Meeting someone face to face, although it presents the potential for physical harm, also opens communication channels that have evolved over millions of years: posture, gestures, eye contact, tone of voice, even body odor. We’re often unaware of these channels, yet they comprise some of the most reliable signals of an individual’s true intentions. Online or telephone contact filters out almost all of those signals. Therefore, it’s far easier for someone to pose as a legitimate prospect when they have ulterior motives. What sorts of nefarious plans should you watch out for?

  • Identity theft. Once you’ve given someone enough information to send you a 1099, you’ve probably given them enough to steal your identity. This is particularly true if you’re a sole proprietor using your Social Security Number as your tax ID. (I’m sure our non-U.S. readers can translate what I just said for the reporting requirements of their jurisdictions.) To protect against this possibility, you need some sort of proof of identity from the prospect before you hand over yours.
  • Theft of work. A prospect might get your saliva going by discussing a large project, when all they really want is some free work or advice. If they can tease that out of you as part of their vendor qualification before they sign a contract, then you’ll never hear from them again. Even though I like to give away freebies to establish a relationship, I’m careful never to advance more work than I’m willing to eat. Even after they sign the contract, I limit the amount of work I perform for the client in any given month until I see how they perform at Accounts Payable.
  • Spam. It’s wonderful that the Internet has made it easy for prospects to make the first contact, but that also means that it’s inexpensive enough for someone to use the same channel for nothing more than to gather one more address to spam. Usually, you can tell from the content of the message that it isn’t legit, but some spammers are getting far more crafty these days. Besides trusting your intuition and a good spam filter, avoid posting your email address online — use a contact form on your site instead, perhaps with a challenge question that’s easy for a human but hard for a bot.
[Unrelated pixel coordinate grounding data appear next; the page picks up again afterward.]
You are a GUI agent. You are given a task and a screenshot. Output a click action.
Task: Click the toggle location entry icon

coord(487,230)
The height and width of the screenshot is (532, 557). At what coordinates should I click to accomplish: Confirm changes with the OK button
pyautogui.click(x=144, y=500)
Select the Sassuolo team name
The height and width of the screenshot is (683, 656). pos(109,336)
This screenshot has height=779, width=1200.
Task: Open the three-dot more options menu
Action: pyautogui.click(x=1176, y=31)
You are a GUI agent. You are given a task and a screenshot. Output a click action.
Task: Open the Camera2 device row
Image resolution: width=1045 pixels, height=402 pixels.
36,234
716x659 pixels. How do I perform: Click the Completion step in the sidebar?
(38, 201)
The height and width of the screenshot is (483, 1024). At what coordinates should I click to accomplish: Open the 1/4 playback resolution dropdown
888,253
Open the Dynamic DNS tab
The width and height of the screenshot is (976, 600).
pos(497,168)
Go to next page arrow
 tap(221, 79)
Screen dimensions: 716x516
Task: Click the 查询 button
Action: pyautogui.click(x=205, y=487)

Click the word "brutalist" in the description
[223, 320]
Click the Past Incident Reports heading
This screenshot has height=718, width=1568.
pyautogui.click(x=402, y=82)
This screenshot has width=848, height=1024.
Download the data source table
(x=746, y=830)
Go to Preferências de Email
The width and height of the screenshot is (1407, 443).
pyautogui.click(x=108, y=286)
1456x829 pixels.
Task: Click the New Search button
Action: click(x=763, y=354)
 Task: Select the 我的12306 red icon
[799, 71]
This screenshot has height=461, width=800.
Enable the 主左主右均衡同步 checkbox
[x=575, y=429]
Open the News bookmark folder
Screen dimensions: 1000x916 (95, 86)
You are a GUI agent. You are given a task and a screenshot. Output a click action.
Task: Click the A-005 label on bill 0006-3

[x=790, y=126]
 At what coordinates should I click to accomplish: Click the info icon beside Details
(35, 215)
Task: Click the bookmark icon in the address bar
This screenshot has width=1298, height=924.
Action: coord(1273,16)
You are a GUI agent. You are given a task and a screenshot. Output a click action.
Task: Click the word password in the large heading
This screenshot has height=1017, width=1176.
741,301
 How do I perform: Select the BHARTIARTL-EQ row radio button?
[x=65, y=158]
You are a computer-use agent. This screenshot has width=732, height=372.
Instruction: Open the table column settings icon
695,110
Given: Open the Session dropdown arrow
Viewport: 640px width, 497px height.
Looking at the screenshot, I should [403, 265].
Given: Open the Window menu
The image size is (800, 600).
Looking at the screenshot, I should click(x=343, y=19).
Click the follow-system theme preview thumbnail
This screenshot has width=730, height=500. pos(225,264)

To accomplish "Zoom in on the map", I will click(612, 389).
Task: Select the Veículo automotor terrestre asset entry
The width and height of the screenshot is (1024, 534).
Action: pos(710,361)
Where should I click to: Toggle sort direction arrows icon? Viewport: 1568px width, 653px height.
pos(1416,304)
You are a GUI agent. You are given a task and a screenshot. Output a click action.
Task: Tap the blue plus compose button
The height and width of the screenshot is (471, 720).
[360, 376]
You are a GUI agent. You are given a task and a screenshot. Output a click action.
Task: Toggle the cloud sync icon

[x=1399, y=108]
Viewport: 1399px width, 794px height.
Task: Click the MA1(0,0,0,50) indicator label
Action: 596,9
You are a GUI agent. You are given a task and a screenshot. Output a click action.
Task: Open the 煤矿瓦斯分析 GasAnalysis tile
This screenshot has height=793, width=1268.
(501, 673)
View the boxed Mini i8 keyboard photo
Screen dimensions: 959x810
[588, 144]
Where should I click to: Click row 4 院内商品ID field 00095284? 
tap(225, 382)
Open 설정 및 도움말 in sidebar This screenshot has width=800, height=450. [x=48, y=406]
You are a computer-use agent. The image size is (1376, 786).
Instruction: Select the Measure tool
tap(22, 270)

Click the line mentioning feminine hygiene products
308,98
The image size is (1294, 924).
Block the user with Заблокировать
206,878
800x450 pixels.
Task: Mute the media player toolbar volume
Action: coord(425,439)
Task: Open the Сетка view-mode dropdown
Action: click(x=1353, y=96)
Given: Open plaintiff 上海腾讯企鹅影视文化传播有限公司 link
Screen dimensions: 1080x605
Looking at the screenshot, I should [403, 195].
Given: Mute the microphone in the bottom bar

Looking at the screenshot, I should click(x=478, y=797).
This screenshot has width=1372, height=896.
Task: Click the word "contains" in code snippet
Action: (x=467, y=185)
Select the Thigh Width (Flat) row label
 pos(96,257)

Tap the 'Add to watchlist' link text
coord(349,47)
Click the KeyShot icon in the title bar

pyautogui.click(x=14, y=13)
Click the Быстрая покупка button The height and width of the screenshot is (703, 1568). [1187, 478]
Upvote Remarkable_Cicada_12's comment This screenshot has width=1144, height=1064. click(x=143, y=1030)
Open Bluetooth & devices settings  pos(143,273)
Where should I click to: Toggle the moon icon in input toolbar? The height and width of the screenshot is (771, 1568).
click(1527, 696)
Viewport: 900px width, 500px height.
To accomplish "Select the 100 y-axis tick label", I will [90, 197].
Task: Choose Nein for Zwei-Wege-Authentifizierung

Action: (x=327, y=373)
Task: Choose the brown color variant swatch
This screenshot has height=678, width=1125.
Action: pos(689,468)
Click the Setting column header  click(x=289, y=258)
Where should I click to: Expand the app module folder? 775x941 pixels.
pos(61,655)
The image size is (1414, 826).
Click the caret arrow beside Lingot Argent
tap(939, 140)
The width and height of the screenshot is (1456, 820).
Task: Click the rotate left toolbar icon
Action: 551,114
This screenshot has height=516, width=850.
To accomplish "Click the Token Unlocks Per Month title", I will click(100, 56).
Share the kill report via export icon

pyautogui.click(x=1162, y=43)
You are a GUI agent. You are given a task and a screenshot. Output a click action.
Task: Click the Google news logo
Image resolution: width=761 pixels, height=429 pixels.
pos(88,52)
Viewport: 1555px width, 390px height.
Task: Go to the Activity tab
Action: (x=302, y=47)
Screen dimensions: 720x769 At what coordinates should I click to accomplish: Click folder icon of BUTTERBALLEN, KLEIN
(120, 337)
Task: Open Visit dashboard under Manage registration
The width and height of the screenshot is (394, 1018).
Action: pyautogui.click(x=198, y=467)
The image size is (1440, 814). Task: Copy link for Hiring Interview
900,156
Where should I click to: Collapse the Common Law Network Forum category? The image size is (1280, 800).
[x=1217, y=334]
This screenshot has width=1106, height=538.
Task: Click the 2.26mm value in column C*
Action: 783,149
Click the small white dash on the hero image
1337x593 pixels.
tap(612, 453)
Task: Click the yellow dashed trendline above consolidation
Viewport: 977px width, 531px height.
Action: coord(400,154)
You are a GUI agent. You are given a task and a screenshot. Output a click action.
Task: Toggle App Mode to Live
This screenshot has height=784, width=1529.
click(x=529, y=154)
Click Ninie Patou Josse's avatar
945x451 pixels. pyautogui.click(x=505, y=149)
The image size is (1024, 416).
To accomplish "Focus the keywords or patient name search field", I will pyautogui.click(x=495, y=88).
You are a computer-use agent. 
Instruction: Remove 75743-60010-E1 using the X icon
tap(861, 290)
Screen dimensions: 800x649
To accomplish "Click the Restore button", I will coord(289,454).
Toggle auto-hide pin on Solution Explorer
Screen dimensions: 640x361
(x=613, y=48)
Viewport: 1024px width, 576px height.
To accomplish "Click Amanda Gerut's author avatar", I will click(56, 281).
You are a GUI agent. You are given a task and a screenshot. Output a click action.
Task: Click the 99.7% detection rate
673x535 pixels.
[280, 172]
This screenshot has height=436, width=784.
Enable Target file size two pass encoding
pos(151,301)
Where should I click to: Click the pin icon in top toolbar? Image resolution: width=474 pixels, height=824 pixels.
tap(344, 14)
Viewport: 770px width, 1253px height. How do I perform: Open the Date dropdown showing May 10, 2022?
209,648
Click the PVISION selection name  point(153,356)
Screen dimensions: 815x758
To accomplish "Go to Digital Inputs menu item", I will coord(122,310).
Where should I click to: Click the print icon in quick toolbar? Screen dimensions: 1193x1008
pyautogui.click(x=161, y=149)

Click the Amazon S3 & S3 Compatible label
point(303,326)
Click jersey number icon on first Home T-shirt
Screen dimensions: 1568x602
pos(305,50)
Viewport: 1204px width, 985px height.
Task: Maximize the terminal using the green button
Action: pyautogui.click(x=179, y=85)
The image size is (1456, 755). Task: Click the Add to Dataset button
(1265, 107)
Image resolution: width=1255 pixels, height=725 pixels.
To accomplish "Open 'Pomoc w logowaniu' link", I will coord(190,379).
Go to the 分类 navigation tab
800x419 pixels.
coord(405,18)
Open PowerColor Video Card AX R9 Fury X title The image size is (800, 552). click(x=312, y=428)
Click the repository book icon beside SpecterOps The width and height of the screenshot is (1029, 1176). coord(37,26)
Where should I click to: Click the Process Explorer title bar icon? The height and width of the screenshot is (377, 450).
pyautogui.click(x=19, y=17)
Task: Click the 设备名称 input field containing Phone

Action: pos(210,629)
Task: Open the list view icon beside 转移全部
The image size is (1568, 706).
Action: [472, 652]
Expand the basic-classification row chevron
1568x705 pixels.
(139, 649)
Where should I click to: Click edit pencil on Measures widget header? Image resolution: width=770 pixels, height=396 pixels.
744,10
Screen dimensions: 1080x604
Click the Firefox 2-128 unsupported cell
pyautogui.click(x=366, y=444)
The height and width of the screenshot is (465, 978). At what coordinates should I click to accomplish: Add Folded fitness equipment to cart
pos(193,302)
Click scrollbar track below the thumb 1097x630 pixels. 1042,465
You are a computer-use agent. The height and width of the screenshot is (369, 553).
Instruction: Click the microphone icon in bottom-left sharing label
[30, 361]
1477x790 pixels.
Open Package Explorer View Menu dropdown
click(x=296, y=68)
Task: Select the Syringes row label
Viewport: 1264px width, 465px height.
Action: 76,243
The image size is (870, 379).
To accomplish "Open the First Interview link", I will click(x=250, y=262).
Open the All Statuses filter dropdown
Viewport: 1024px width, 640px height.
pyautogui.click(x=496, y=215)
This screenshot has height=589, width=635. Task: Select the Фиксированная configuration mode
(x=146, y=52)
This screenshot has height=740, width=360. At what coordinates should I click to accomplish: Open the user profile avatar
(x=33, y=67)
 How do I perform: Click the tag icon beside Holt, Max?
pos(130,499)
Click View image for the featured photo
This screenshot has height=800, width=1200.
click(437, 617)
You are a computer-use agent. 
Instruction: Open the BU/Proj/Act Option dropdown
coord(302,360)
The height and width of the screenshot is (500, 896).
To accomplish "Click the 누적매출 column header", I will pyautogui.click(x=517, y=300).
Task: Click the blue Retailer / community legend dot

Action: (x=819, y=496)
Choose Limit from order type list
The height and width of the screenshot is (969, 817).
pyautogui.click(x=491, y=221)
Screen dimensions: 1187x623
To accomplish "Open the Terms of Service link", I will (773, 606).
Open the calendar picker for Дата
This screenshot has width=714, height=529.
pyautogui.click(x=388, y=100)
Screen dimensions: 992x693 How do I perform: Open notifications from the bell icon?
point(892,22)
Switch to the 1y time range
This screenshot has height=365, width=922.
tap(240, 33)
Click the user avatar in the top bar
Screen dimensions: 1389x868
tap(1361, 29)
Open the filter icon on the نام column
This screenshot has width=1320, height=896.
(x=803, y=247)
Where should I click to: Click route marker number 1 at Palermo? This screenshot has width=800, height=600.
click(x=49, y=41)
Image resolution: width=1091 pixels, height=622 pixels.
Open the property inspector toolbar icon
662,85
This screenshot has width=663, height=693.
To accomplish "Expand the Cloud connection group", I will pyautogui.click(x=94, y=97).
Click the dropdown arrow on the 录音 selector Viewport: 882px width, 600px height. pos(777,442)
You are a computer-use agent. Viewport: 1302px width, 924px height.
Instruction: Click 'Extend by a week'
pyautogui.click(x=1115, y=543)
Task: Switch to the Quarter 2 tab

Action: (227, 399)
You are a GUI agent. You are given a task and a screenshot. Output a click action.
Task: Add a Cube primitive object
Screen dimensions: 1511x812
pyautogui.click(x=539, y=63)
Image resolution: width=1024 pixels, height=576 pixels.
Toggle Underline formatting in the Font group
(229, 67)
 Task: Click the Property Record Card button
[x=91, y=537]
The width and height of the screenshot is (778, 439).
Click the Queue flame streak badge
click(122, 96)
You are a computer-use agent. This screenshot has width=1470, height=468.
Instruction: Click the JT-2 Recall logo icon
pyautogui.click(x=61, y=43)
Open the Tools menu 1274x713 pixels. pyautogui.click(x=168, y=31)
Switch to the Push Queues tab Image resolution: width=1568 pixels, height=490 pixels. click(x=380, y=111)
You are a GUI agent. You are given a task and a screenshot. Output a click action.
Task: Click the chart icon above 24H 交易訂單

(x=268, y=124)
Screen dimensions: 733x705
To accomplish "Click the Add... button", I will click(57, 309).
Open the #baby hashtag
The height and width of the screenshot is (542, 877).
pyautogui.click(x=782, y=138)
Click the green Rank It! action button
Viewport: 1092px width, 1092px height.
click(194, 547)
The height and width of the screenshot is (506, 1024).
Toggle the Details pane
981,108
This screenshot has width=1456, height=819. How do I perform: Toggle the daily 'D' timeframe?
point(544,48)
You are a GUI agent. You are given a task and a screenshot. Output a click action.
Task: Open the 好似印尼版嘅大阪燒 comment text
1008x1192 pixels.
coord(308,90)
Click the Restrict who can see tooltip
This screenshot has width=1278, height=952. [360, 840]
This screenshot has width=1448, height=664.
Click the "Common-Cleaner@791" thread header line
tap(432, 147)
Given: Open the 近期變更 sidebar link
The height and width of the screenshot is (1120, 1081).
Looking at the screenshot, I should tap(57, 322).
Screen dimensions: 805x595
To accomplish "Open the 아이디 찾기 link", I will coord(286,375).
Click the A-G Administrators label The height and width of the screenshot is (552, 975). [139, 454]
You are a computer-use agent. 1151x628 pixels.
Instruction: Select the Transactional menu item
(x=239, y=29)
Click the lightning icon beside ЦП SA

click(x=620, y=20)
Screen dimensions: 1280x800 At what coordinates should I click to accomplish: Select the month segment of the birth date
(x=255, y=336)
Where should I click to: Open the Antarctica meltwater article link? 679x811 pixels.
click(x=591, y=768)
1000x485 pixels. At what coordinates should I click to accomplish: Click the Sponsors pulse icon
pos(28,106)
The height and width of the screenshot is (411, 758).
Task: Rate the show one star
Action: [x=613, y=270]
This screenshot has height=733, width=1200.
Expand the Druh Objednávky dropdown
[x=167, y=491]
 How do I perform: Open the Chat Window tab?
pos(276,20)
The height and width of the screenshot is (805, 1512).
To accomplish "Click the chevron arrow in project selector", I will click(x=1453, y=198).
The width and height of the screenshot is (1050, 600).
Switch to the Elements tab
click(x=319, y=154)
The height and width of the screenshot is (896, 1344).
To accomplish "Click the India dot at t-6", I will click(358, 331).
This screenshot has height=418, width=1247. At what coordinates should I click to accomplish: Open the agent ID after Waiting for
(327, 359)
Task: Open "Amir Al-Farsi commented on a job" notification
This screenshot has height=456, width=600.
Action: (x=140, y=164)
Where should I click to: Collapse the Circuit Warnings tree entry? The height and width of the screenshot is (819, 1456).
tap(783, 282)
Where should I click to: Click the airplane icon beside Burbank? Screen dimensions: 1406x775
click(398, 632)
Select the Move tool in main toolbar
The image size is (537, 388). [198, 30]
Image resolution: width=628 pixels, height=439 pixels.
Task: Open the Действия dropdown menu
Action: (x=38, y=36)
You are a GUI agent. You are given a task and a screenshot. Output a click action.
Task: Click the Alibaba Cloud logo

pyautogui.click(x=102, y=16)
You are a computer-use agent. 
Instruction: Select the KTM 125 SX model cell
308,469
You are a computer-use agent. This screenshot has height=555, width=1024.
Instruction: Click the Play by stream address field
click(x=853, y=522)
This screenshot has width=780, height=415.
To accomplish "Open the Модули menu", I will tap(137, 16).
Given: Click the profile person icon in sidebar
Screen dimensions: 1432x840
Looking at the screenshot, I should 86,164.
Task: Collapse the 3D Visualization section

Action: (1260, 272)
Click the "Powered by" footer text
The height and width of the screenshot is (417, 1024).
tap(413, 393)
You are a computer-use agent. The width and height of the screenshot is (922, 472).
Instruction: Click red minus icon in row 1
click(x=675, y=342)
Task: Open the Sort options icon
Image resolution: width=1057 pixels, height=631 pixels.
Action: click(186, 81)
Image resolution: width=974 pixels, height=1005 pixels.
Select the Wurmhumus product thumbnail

  • Competitive espionage. A competitor might pose as a prospect merely to gather information about how you do business. Corporations have been doing this sort of thing for a long time. The remedy for this is never to reveal anything on first contact that you wouldn’t want published. It also helps to have few secrets, and to treat your competition as colleagues instead of opponents. Your business value should be in what you can accomplish and the wisdom and experience you bring to the table, rather than in some secret formula that you need to keep to yourself.

What other risks do you see in today’s trend towards faceless first contact?